Entrevue
À l'occasion de son Expo à l'Écomusée
Peter Flinsch : un parcours hors du commun
André-Constantin Passiour et Denis-Daniel Boullé
février 2000
Dune jeunesse dorée en Allemagne
à un passage obligatoire dans l'armée nazie marqué par une Cour martiale pour cause
d'homosexualité; de l'arrivée du communisme en Allemagne de l'Est à l'effervescence
d'après-guerre de Berlin; de l'emploi d'Air France à Munich avant un départ en 1950
pour le Canada,Peter Flinsch, ex-décorateur à la SRC, aligne un parcours hors du commun.
Une constante dans cette vie : une passion et un talent pour le dessin. Chaque matin,
Peter Flinsch passe des heures à dessiner dans son atelier. À l'aube de ces quatre-vingt
ans, l'homme est vif et rapide. Si les séquelles d'un accident de santé le gênent
encore pour marcher, Peter Flinsh s'applique à dominer ce handicap, une victoire sur la
maladie.
Ceux qui sont déjà allés
voir l'exposition de ses oeuvres à l'Écomusée du Fier Monde se sont rendu compte de
l'immense talent de l'artiste. «Enfant, je savais que je voulais faire de la peinture,
devenir un artiste, mais aussi, je voulais être architecte. Alors, je suis devenu les
deux puisque faire des décors tient autant de l'un que de l'autre», nous dit l'artiste
avec une voix grave.
L'enfance a été déterminante puisque son grand-père possédait une immense
collection de tableaux, dont certains de maîtres de la Renaissance. À sa mort, la
famille fut d'ailleurs bien déçue qu'il laisse toute sa collection à la municipalité.
Dans le lot, il y avait... deux Rembrandt! Peter Flinsch va donc grandir dans cette
demeure ancestrale, entouré de ces tableaux, et voir sa grand-mère dessiner avec
patience et amour. «C'était extraordinaire de vivre dans cette maison, avec ces oeuvres
qui vous entourent. On finit par être influencé par tant de belles choses.»
Son appartement, dans une tour en plein centre-ville, doit évoquer aussi cette maison
des grands-parents tant on y retrouve d'uvres, des peintures, des dessins, des
sculptures et des photographies, de l'abstrait mais aussi du figuratif et plusieurs nus
masculins. Un véritable musée! À l'entrée, dans le couloir qui sert de vestibule, on
aperçoit parmi les photos deux dessins, un portrait de son père et un autre de sa mère,
réalisés par sa grand-mère. Il n'y a pas que ses uvres cependant. Ses murs
regorgent d'autres artistes, certains Néerlandais, des Québécois. Tiens... par là, une
grande photo en noir et blanc de Carlos Quiroz.
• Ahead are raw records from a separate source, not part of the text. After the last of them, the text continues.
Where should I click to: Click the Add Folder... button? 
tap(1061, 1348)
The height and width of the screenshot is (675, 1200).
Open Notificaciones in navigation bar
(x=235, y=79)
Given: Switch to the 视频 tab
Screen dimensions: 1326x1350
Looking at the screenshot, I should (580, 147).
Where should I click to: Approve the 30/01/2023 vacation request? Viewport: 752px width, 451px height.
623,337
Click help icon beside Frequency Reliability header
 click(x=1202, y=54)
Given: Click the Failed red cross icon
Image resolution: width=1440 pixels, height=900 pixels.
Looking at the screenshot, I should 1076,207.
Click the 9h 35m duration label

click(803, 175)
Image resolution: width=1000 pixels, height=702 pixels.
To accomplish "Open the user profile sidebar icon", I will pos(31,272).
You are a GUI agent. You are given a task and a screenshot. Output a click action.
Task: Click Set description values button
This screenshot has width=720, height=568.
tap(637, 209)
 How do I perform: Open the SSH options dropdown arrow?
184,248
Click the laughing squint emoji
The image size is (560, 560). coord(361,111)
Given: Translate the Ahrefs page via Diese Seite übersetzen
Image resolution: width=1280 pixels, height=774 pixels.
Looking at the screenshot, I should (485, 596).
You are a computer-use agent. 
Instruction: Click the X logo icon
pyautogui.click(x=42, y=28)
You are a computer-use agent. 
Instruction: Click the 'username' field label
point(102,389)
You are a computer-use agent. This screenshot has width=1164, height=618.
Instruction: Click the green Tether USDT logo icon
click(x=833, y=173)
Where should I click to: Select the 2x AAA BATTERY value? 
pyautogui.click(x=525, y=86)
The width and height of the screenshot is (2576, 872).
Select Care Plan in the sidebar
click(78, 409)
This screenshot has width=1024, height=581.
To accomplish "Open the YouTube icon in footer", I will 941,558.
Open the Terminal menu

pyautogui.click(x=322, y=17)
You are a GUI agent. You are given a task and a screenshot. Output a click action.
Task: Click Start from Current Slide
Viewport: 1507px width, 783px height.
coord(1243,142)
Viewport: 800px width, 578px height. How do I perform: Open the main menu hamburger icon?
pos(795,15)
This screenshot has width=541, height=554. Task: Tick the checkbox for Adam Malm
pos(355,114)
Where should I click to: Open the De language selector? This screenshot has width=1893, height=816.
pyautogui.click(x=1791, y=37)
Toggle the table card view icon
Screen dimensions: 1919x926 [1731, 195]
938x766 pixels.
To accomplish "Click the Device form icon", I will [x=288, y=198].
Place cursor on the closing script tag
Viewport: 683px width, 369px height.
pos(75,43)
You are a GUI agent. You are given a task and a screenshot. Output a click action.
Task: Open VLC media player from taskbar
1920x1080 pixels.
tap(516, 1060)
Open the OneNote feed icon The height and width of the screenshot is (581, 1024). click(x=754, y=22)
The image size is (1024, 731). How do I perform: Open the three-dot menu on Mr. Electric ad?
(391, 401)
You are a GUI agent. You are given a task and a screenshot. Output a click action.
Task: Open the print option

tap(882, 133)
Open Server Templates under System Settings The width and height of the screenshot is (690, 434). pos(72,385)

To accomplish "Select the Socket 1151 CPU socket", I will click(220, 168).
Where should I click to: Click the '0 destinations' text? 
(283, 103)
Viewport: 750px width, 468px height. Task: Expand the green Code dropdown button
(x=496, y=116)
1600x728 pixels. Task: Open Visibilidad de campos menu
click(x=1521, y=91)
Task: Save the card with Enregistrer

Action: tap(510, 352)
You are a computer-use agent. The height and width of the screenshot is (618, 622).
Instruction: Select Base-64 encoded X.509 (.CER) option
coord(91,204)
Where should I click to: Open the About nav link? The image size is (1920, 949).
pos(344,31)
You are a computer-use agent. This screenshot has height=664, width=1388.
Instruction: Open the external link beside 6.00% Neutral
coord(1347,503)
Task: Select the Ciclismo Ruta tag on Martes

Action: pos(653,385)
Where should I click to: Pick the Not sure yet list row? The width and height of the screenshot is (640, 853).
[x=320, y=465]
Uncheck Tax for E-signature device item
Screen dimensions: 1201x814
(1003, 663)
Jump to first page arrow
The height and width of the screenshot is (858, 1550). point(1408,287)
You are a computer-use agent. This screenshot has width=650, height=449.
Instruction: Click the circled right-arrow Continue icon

L'éducation de ce fils de la bourgeoisie se fera sous le signe des humanités, au
cours de laquelle ses dons artistiques se révèleront. «J'étais dans une bonne école
pour étudier le dessin. La formation était classique, l'art de la Renaissance inspiré
du greco-romain. Des uvres figuratives, donc. Nous apprenions la technique comme un
artisanat. L'expression, c'était pour plus tard.» À l'école, dans un château, Flinsch
enfant va apprendre à dessiner et à peindre. L'art tient alors une place importante dans
l'éducation des enfants de la bourgeoisie de cette époque. De cette formation, dont il
garde un bon souvenir, débutera une production semi-confidentielle à laquelle il
consacrera une bonne partie de son temps libre.
Son arrivée au Canada, en 1950, n'est pas liée à une fuite d'un continent en pleine
reconstruction, mais au désir de découvrir de nouveaux horizons. «Mon ami de l'époque,
était un danseur-chorégraphe qui avait une compagnie de ballet. Il m'a fait venir à
Vancouver, puis à Montréal. Il travaillait avec sa compagnie pour la télévision, qui
existait ici, mais pas en Allemagne. La télévision commençait à cette époque et j'ai
travaillé pour Pierre Mercure. J'ai tout de suite été impressionné par les paysages,
par l'espace. Seul un Européen peut comprendre cela. En Europe, on ne peut se perdre,
tout est construit, délimité, même la nature. Ici, avec une auto, en une heure, on est
en pleine nature. En Europe, en une heure, on est dans un autre village avec une autre
église gothique (rires). J'aime beaucoup le gothique, mais ce n'est pas pareil».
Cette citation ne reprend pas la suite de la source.